Eric Blake, a hurricane specialist at NOAA’s National Hurricane Center in Miami, said conditions are changing rapidly in the Pacific, going from 50/50 odds of an El Niño, to a setup that eerily resembles the circumstances that preceded the monster El Niño of ‘97-’98.
“It’s something we haven’t really seen since the ’97 El Niño,” Blake said of the westerly wind bursts and ocean observations. Instead of having trade winds blowing from the east at five to 10 mph, some locations in the western Pacific have had winds from the west blowing at up to 30 miles per hour, Blake says. This is important because it has ripple effects on the sea and below the sea surface.
“[It’s] not that we can’t step away from it, but with each passing day [an El Niño event is] becoming more likely,” Blake told Mashable.
Paul Roundy, a meteorology professor at the University at Albany, State University of New York, said that the westerly wind bursts have been extremely strong compared to historical records. Two of these events in particular, Roundy says, “were of similar amplitude to the events that preceded the 1997 El Niño.”
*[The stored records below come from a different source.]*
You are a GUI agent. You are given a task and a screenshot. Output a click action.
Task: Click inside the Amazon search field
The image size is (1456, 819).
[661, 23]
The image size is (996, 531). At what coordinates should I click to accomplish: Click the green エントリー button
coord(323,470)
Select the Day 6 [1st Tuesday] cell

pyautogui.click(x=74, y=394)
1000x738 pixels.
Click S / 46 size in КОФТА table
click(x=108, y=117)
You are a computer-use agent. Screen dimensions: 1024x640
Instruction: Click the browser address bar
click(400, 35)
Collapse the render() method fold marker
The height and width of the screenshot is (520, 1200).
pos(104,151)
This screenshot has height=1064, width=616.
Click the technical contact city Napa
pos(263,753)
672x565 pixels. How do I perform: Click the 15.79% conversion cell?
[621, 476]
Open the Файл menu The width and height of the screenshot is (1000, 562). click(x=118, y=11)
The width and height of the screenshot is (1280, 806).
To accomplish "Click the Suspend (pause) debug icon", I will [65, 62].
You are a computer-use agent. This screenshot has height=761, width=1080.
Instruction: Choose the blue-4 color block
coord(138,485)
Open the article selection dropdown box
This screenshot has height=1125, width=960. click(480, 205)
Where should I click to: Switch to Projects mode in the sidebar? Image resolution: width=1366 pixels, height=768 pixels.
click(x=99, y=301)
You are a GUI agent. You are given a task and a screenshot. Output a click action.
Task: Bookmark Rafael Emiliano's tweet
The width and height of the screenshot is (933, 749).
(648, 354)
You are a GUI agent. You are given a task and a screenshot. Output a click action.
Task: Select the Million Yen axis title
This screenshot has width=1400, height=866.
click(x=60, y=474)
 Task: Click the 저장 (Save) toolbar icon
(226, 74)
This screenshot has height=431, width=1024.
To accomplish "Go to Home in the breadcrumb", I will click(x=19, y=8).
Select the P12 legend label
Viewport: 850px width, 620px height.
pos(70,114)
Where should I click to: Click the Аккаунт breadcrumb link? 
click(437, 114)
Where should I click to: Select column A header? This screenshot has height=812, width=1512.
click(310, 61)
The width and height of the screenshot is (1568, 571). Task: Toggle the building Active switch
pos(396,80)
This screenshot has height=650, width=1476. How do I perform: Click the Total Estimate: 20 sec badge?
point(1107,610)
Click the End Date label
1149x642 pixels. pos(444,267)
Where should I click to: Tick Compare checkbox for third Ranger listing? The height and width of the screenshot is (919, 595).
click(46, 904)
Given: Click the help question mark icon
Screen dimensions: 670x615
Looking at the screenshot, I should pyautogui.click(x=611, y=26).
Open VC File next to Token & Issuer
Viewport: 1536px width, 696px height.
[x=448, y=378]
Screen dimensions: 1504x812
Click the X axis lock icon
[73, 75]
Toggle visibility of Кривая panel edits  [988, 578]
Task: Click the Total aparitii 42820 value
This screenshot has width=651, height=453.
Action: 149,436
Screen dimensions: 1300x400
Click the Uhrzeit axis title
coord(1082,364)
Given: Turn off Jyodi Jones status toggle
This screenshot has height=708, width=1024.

In addition, the warm waters moving eastward under the surface have been measured as much as nine degrees Fahrenheit above average, which is greater than similar waves observed prior to the 1997 El Niño event. “The present event is actually bigger than it was in 1997,” said Roundy.
Roundy cautioned that this doesn’t necessarily mean that the current event will be stronger than 1997-98 was, but it does raise red flags.
Wind patterns in the next two months will help determine whether an El Niño actually forms, and how strong it becomes. For example, even a temporary reversal of trade winds back to more typical conditions could dampen the eastward moving wave of warm water. So far, though, this hasn’t happened.
“Instead of switching to easterly winds there’s been an actual continuation of westerly winds,” Roundy said.
One problem that forecasters encounter when trying to foresee the likelihood and intensity of El Niño events is that there is limited historical data of the vast Pacific Ocean. Observational data only dates back to about 1990, Roundy says.
Making matters more difficult for forecasters is the recent degradation of a crucial buoy network used for El Niño and La Niña monitoring. Budget cuts have led to missing data, with the network known as the Tropical Atmosphere Ocean Project, or TAO array, operating at just 30 to 40% percent of capacity.
Roundy said the chances of an unusually strong El Niño event “Are much higher than average, it’s difficult to put a kind of probability of it … I’ve suggested somewhere around 80%”
“The conditions of the Pacific ocean right now are as favorable for a major event as they were in march of 1997. That’s no major guarantee that a major event develops but clearly it would increase the likelihood of a major event occurring,” Roundy says.
Barnston said any similarities of current conditions in the Pacific to those seen before the 1997-98 El Niño are an insufficient basis for forecasting an intense event. “As for the strength of the event, it is not known. Just seeing similarities with 1997 is not enough to go on,” Barnston told Mashable in an email. “Unless we continue to get westerly wind events in the coming weeks, there is no guarantee that it will be a big event, and there is a 40% or so chance we will not get an El Niño at all,” he told Mashable in an email.
Roundy and Blake also urged caution about concluding that an El Niño event is nearly certain to occur, and that it will be intense. Rather, Blake said, the situation bears close watching.
“Anytime you have a non-negligible chance of something extreme happening, and you see it happening in a way that you haven’t seen in 15 to 20 years, it’s interesting,” says Blake.